# Getting into small cell- supplies etc?



## Joseph Clemens (Feb 12, 2005)

This company is working on a fully drawn small cell comb:
http://www.honeysupercell.com/

I am anxiously awaiting their success so I can try the product.


----------



## Michael Bush (Aug 2, 2002)

If you don't want to wire and buy foundation, try foundationless. Put a comb guide on the top bar or cut the top bar on a bevel. The comb guide could be popscicle sticks or other strip of wood in the groove of the top bar or a bevel on the top bar.

Or learn to wire.

http://www.beesource.com/eob/wire_embedder/index.htm

For pictures of foundationless see my web site.


----------



## GaSteve (Apr 28, 2004)

>Put a comb guide on the top bar

Could you turn the top bar slat vertically instead of the normal horizontal position (to hold in foundation)?


----------



## DennisT (Jun 12, 2005)

Thanks for the help.
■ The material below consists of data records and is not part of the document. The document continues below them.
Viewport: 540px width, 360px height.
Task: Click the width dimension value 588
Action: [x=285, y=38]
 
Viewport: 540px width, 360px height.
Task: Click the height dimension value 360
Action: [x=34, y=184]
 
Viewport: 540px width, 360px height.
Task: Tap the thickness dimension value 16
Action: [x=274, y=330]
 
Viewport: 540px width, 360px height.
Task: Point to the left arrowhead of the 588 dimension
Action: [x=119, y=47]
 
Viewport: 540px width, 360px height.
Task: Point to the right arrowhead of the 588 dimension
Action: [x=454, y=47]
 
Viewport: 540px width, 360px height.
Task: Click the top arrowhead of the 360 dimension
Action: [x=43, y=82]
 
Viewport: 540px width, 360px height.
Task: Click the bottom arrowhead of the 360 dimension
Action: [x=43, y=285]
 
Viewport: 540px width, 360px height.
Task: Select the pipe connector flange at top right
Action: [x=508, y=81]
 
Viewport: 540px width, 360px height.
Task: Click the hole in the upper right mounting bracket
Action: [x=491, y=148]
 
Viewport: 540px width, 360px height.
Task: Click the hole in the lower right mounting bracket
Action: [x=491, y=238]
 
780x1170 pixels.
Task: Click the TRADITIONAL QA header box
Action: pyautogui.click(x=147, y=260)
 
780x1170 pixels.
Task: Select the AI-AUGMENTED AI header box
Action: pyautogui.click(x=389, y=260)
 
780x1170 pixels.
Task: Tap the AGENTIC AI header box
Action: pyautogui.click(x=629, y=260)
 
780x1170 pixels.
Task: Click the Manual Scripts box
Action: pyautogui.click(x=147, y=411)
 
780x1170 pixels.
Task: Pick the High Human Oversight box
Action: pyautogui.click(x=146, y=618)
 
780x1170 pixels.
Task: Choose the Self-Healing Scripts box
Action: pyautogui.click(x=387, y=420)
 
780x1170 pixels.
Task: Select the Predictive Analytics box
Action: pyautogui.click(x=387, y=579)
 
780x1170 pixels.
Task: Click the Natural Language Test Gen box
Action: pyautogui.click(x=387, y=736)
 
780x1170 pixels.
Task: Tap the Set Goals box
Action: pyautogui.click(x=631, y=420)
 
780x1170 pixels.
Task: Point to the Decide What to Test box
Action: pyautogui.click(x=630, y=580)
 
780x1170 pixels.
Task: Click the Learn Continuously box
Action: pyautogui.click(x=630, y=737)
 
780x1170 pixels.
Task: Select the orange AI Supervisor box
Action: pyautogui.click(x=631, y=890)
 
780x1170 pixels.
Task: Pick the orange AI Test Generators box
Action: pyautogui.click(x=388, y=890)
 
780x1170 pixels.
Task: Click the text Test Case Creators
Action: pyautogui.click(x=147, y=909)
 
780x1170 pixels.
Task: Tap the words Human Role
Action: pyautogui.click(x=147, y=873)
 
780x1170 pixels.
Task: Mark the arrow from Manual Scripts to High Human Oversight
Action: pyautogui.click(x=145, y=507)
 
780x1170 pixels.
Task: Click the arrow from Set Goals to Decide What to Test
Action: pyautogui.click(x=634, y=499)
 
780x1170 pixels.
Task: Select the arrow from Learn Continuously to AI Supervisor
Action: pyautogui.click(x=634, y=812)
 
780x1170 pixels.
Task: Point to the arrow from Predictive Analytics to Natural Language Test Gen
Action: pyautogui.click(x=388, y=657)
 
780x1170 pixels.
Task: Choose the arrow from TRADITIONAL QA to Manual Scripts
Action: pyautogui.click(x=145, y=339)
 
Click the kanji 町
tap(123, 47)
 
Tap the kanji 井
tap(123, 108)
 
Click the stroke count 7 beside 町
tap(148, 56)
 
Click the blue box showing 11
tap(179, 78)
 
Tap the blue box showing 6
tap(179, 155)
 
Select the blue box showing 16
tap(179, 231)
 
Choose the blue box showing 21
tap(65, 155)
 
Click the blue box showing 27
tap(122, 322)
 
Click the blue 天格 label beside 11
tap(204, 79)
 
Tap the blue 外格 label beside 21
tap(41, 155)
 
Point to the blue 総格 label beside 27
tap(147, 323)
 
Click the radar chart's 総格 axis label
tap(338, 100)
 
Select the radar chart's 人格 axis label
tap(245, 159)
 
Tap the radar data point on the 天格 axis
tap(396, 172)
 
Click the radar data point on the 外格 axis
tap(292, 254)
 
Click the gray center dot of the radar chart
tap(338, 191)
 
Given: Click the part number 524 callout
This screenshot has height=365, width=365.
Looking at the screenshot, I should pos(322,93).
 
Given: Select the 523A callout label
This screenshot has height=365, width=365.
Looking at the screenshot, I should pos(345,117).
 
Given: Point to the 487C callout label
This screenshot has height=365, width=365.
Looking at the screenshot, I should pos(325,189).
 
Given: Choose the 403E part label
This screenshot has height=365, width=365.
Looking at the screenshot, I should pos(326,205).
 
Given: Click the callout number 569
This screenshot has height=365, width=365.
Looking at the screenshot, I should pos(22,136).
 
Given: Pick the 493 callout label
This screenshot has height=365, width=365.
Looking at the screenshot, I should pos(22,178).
I'll look into both. I really should learn how to wire anyway.


----------



## BULLSEYE BILL (Oct 2, 2002)

>Could you turn the top bar slat vertically instead of the normal horizontal position (to hold in foundation)? 

That is what I did, I also painted wax on the bottom edge to give them a starting place. I've only done about twenty frames to put in my cut-out colonies.


----------



## Sundance (Sep 9, 2004)

DennisT....... The archieves are accessed through the "search" function at the top right.


----------



## Michael Bush (Aug 2, 2002)

>Could you turn the top bar slat vertically instead of the normal horizontal position (to hold in foundation)?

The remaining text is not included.